Take a look at our organisations, civil (NGOs) and political (parties). Our political parties of yore, have they developed leaders or just a multitude of followers? After Baba Jawara, the PPP became a shadow of its former self. The 1992 Mansa Konko Congress showed the leadership deficit when Jawara announced his intention to step down.
“Gambia Jawara ntangwor”, everyone wailed. Then Jammeh’s unconstitutional, treasonable act put the final nail in the coffin. It is now a flicker of the old ember, being stoked by a one man cook. NCP is in comatose even in Baddibu and nearly dead in all the other regions. NDAM? Dead and buried. The APRC? Yahya was the head and the life line, the only leader. Who did he grow? He was APRC and vice versa, the alpha and the omega. It is apparent this party is struggling to remain relevant in the political landscape, clutching to a straw of delusion that it still enjoys a high popularity rating among the masses.
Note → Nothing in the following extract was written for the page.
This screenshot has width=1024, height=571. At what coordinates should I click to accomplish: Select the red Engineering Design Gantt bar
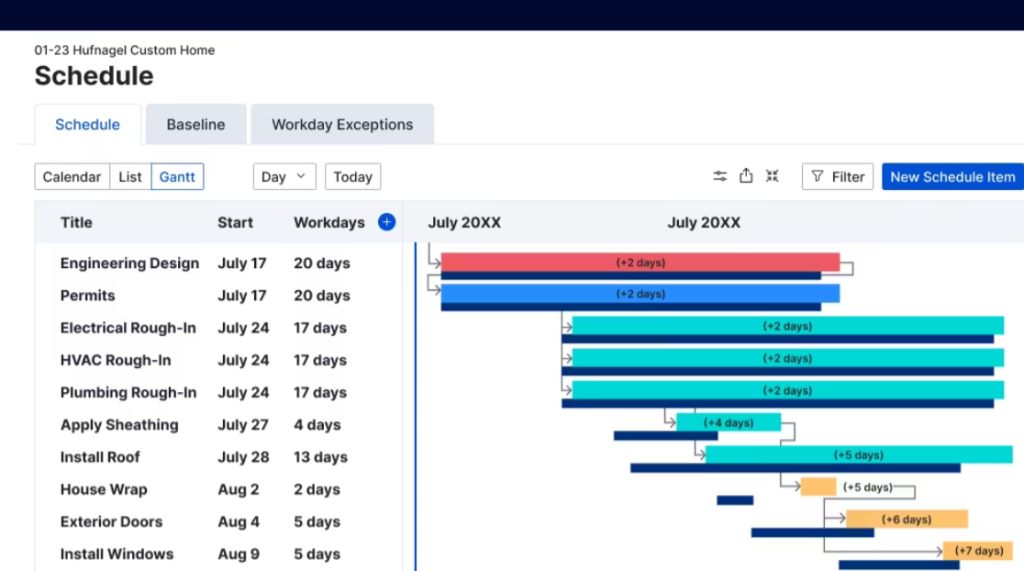tap(640, 262)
The current political parties: founding fathers in place and in the limelight. Since leadership is not necessarily positional or titular, I am not so much bothered by who the “head” is. I am concerned about the reproduction of leaders, the building of more giant killers within the parties. How many Darboes, Halifas, Hamats, Mais have been produced and known like the Messrs themselves? From the party cell in the village right through to the Executive? It is not enough to point out 4 or 5 leaders produced; the rest a legion of followers. What is there to indicate that enough investment is being made in leadership reproduction? What is in place to avoid the fate of the forerunner parties which have disappeared into oblivion or are flickers of a once glowing ember?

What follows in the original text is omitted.